The application architecture is slightly complex but the following are the Docker containers that run at the same time:

  • Django application for APIs
  • Kafka container for message passing
  • DeepStream based application
  • NGINX

Right after running the application, jtop looks like following:

After several hours of running (usually 4 - 5), jtop looks like following:

As you can see the memory has gone up and so has swap space.

What we have tried

Profiling Tools
We have tried using several tools to profile the applications like valgrind, cuda-memcheck, heaptrack and have not found any significant leaks in the application.

  • Valgrind: detects 800+MB leaks in libcuda.so. But according to our research (refer link) valgrind reports false positives with cuda so we didn’t take this very seriously.
  • cuda-memcheck: no leaks/errors
  • heaptrack: no major memory leaks (detects ~6MB of memory leak in gstreamer which should be OK)

Restarting containers
We have also tried restarting certain containers to boil down the issue as restarting the containers frees a certain amount of swap memory. The exact memory freed in most cases is arbitrary and has the following range:

  • Restarting Kafka: frees 600 MB - 1.1 GB of Swap
  • Restarting DeepStream: frees 500 - 1.5 GB of Swap
  • Restarting APIs, and NGINX have almost no effect.

Swappiness
We have also things like setting the swappiness using vm.swappiness in /etc/sysctl.conf but it didnt change anything.

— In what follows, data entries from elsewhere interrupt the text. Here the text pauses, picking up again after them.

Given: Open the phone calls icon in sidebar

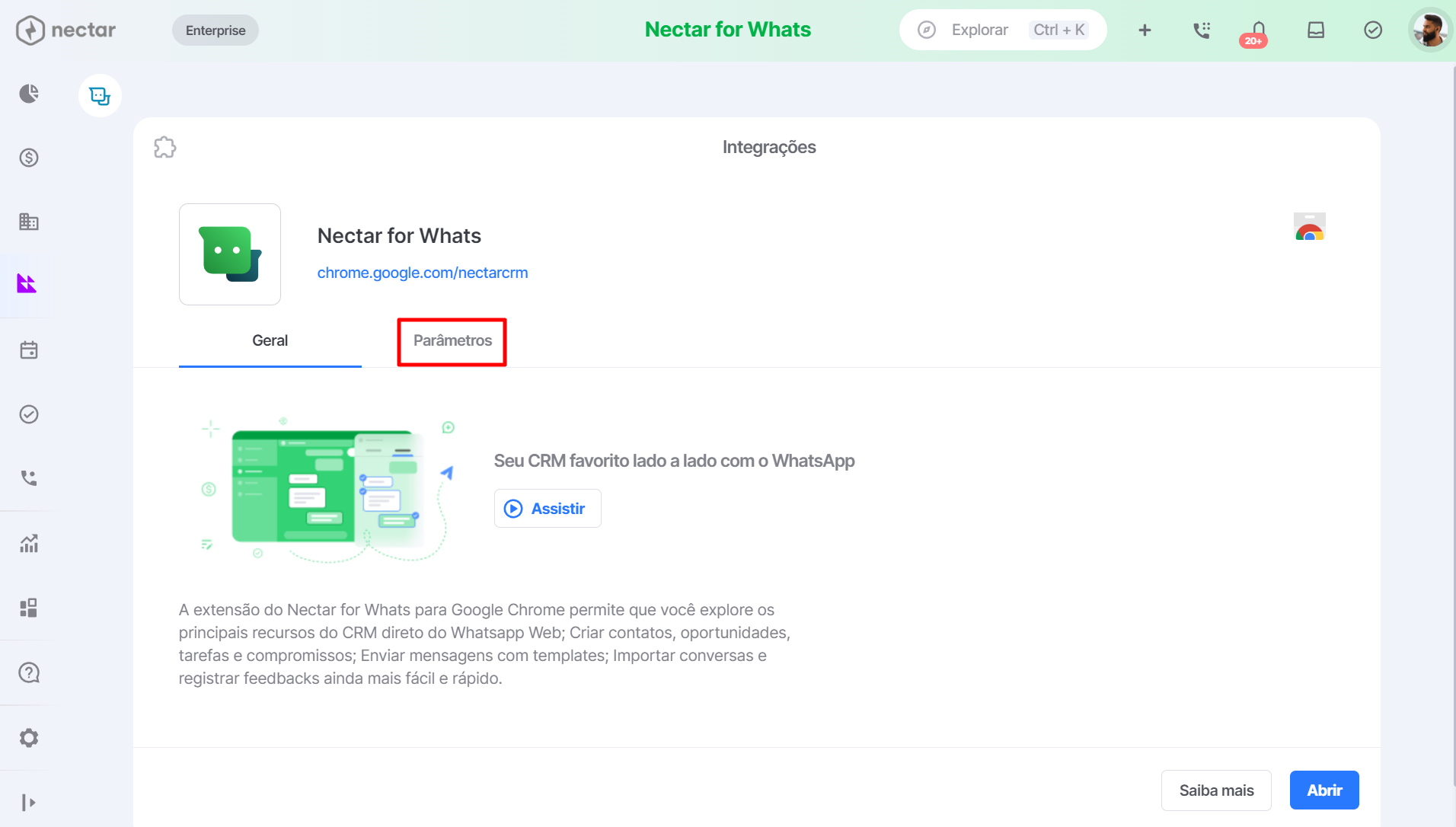Looking at the screenshot, I should coord(29,478).
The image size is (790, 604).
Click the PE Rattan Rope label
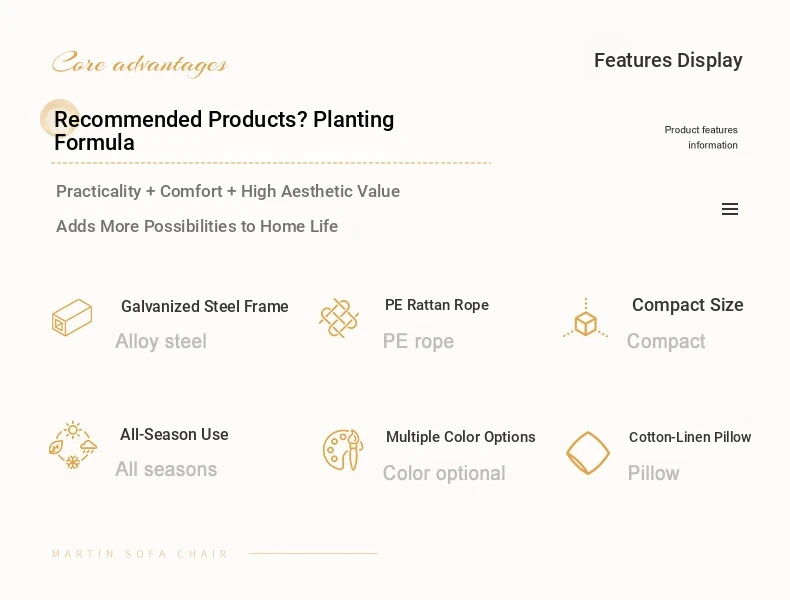(437, 305)
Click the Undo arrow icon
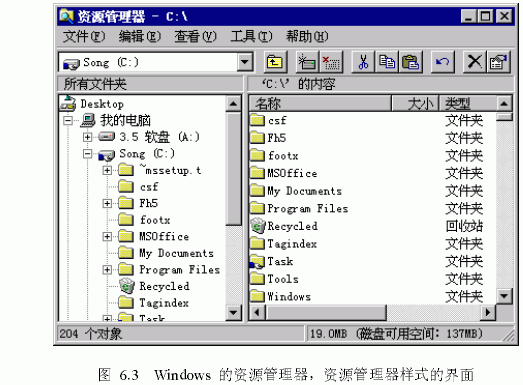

Disabling custom processing and postprocessing
To rule out the possibility of memleak in our custom code, we disabled all gstreamer probes, and even bbox parsing functions where the only thing that was allowed to run was the DeepStream pipeline (only PGIE would run at this point, as we disabled bbox parsing, no objects would reach SGIE) and we still observed slow increase in the swap space. This strengthens argument (1) in suspicion below.

Suspicion

  1. Memory leak in DeepStream
    I am 99% confident that there are no leaks in the custom code that is developed. For critical components like buffer conversion and creation, we are making sure we use appropriate unmapping, and destruction of streams.
  2. Write caching
    I have read that Jetson devices write to swap memory first before flushing to disk to improve latency. We are using SPD-logger extensively to flush logs so maybe too much disk I/O is causing Jetson to cache in the swap space?

• Hardware Platform: Jetson TX2NX
• DeepStream Version: 5.1
• JetPack Version: 4.5.1
• Issue Type: bug/question

Experiments I tried:

  1. Running the same models that I have using deepstream-app in this case the memory does not go up (monitored for 2 hours)

  2. Ran my application OUTSIDE of docker, in this case the memory consumption speed is slower. Eventually it does go up but it’s a lot slower outside of docker than inside of docker. Is this an issue?

I have read up on other alternatives to Kafka like Mosquitto that are more lightweight and suited for IOT devices, would that make sense using here? Looking forward to a response!

Hi @geralt_of_rivia ,
Sorry for delay!
Do you mean there is memory leak in DeepStream?
Could you use the script in DeepStream SDK FAQ - #14 by mchi to capture the memory usage log for some time to find out which kind of memory it leaks?

What’s your pipeline?
And, in Valgrind log, did you see other suspicious leak log?
I think, you can use Valgrind to run the application for one hour and three hours respectively, and compare the Valgrind log to find out the suspicious leak.

Thanks!